OVERVIEW THE LAW OF ZAKAT PAYMENT USES FINTECH IN ISLAMIC PERSPECTIVE

Abstract

Abstract The current development of technology 4.0 has made many major changes, especially in the transaction model. The presence of Financial Technology (Fintech) has transformed cash transactions into a non-cash transaction model that can be done without having to meet face to face. This gives people the convenience of making transactions. Not only in transactions of economic activity, but also non-cash payment through Fintech have been used in paying zakat. The purpose of this research is to find out how the laws of Fintech are used to pay zakat. In this study, the authors used a literature study research method, namely by searching for documents such as national and international journals, books, and websites related to research. The results of the analysis using the nine principles of Islamic law conclude that legal fintech itself is allowed as long as the transaction does not contradict sharia principles and does not contain elements of danger.     Abstrak Perkembangan teknologi 4.0 saat ini telah banyak membuat perubahan besar, terutama pada model transaksi. Hadirnya Financial Teknology (Fintech) merubah transaksi yang secara tunai ke model transaksi nontunai yang dapat dilakukan tanpa harus bertatap muka. Ini memberikan masyarakat kemudahan dalam melakukan transaksi. Tidak hanya dalam transaksi kegiatan perekonomian, namun juga pembayaran nontunai melalui Fintech telah digunakan dalam pembayaran zakat.
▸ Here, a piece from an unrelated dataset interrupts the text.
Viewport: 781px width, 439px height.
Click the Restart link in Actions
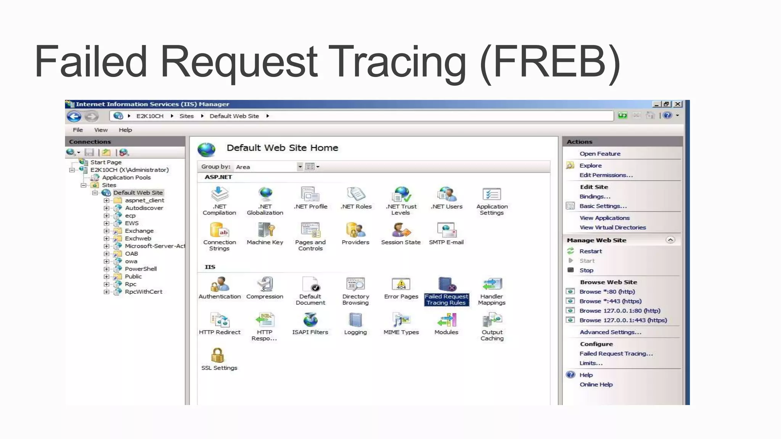[590, 251]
Tujuan dari pada penelitian ini adalah untuk mengetahui bagaimana hukum penggunaan transaksi pada Fintech yang digunakan untuk membayar zakat. Dalam penelitian ini penulis menggunakan metode penelitian studi pustaka yaitu dengan mencari dokumen seperti Jurnal nasional dan internasional, buku, dan website yang berkaitan dengan penelitian. Hasil analisa menggunakan sembilan kaidah hukum Islam menyimpulkan bahwa Fintech hukum itu sendiri perbolehkan selama transaksi tidak bertentangan dengan prinsip syariah dan tidak mengandung unsur bahaya.